#### Supplied material ####
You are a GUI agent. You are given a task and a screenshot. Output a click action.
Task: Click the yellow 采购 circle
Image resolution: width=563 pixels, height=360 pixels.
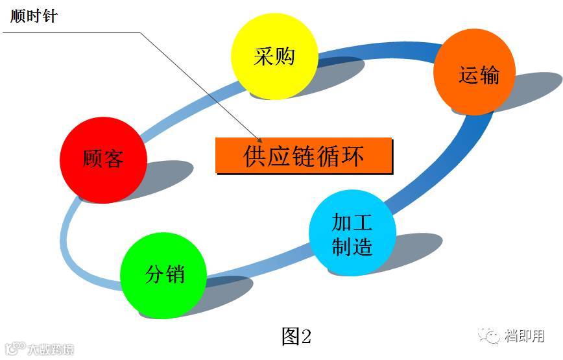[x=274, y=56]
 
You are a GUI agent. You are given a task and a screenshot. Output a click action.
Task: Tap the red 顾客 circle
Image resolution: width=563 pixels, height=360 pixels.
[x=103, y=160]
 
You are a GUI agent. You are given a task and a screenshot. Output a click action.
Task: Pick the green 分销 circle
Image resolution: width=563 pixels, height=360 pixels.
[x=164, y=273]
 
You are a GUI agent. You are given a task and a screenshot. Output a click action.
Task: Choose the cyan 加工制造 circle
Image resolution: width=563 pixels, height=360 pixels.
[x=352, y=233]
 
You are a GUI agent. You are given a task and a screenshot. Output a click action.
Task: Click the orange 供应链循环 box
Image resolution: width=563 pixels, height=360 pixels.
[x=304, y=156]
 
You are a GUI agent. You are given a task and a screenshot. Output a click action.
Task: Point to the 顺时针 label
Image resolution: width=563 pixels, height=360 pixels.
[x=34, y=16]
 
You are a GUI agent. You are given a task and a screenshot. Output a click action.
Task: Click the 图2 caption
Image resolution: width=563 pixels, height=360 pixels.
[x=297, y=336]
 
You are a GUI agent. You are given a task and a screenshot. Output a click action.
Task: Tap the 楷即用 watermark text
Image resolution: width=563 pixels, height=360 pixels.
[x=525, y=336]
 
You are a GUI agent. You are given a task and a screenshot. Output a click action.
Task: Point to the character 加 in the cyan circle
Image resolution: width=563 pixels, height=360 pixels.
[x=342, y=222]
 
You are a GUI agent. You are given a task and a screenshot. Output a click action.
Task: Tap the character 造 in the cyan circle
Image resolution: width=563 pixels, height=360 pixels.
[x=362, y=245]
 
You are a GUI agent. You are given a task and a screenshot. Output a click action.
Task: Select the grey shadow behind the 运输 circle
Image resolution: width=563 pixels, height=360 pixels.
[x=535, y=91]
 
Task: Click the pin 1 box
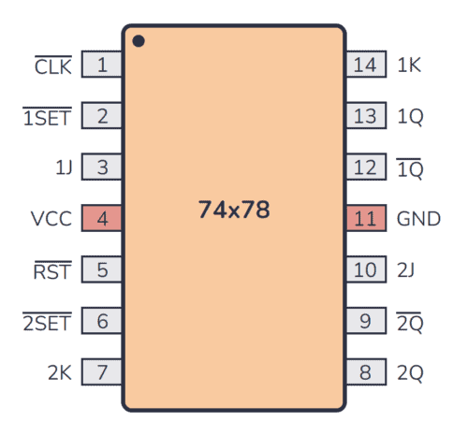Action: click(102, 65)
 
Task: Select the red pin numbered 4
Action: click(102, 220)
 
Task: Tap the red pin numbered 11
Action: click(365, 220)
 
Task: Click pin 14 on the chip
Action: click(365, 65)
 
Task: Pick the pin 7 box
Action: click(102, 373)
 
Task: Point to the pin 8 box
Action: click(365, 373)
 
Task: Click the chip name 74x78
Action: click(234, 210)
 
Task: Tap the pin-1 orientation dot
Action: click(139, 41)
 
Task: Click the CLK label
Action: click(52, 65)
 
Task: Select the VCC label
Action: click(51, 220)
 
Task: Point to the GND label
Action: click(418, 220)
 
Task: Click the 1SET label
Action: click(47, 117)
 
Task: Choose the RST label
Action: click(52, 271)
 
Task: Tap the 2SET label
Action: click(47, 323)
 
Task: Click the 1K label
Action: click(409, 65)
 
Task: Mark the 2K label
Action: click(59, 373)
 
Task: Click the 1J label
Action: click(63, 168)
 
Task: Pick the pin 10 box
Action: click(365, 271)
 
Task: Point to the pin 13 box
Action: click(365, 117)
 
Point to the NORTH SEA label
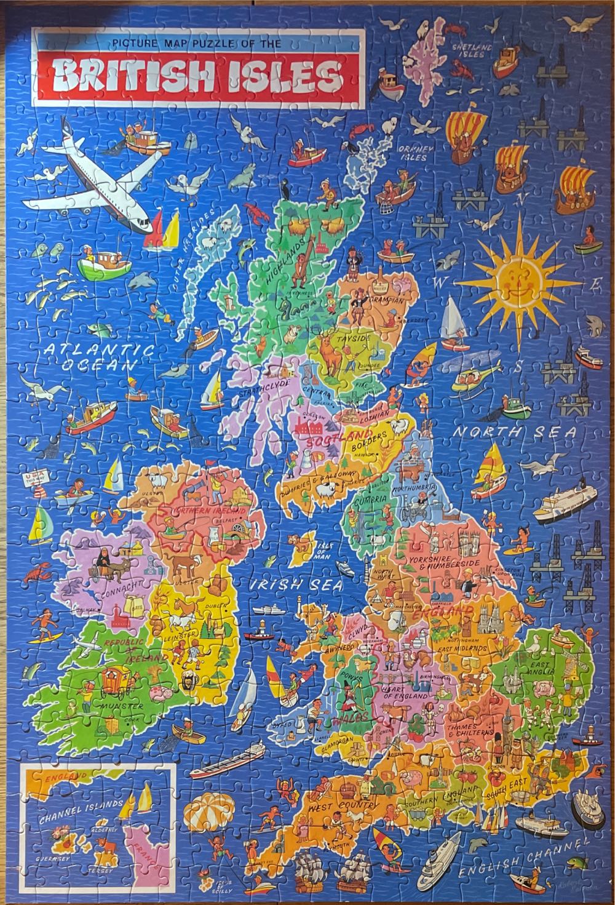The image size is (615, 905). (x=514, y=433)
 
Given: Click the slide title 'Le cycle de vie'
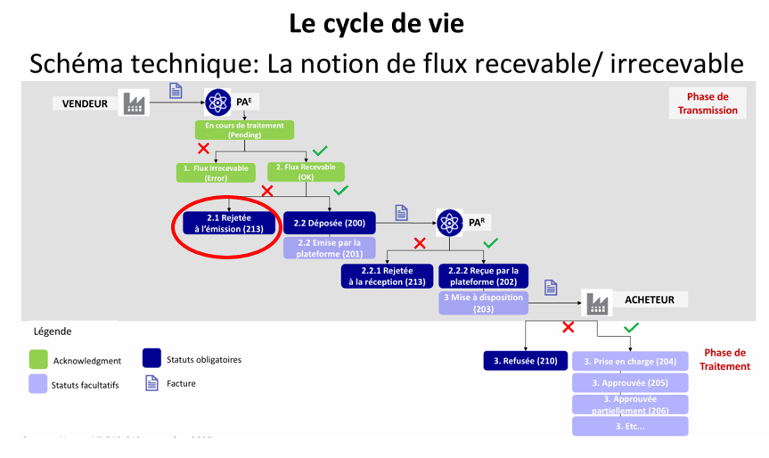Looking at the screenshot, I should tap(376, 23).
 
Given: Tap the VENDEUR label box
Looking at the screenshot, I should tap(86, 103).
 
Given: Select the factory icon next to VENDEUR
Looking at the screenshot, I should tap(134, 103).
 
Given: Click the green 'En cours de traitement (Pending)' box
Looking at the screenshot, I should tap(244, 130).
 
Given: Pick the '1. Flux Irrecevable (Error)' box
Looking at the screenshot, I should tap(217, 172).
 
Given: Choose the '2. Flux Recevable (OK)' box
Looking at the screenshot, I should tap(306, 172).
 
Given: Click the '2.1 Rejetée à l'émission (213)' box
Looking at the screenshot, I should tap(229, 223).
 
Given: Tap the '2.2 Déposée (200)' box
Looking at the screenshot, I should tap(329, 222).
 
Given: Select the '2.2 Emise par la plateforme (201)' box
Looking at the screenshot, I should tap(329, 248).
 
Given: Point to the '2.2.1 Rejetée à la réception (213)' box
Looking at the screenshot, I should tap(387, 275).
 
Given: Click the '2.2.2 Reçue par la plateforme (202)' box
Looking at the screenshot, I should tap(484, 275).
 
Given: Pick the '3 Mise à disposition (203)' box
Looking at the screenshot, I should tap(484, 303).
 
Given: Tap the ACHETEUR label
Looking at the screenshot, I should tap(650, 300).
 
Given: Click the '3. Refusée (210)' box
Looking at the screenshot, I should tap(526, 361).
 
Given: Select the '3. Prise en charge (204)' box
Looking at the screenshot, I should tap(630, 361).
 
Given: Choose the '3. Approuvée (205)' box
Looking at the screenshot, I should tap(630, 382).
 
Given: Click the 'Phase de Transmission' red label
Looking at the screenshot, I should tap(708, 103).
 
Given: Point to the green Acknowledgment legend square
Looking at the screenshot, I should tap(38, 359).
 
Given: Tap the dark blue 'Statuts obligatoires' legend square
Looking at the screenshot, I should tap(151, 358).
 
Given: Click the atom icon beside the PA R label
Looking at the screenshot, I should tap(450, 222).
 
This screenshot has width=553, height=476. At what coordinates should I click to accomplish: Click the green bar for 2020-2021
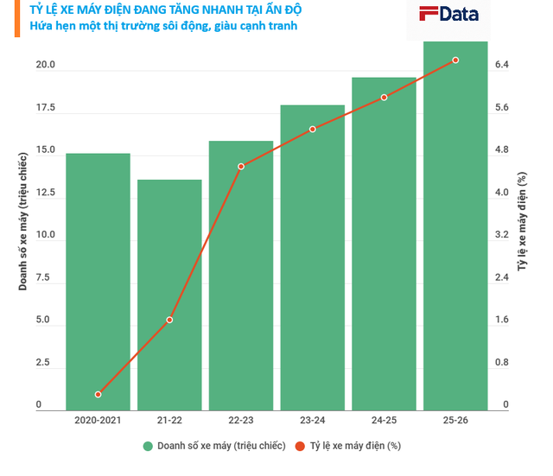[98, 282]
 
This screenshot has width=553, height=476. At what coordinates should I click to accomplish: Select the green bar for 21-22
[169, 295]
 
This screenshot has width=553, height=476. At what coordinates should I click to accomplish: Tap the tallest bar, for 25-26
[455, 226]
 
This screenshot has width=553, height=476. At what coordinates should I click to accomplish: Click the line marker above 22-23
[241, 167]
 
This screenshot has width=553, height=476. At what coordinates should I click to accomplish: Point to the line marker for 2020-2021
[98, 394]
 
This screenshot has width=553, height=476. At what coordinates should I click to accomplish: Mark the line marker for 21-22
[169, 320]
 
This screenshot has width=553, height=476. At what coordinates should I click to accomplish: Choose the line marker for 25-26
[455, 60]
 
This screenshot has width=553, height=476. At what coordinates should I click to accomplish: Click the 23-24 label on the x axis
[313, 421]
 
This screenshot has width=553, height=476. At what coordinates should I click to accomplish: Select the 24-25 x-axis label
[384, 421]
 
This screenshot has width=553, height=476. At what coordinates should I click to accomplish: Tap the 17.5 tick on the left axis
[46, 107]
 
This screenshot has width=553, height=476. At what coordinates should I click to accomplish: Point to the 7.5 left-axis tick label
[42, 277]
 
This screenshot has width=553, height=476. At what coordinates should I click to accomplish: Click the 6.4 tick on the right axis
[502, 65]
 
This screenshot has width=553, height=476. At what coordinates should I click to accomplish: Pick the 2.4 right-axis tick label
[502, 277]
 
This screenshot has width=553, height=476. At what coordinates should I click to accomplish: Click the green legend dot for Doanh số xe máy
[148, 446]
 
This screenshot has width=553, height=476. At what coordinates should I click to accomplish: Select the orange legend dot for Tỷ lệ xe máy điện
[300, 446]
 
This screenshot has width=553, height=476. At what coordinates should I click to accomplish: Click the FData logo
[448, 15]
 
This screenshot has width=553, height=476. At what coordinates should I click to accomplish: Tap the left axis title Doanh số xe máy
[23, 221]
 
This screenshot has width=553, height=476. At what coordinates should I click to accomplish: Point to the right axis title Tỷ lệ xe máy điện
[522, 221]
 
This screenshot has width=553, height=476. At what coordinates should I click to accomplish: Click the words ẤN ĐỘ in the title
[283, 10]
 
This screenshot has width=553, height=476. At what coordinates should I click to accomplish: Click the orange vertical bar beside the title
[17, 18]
####
From the data above, extract every line that includes the word "VENDEUR".

▶ **Problem solution**:
Given: Tap the VENDEUR label box
Given: Select the factory icon next to VENDEUR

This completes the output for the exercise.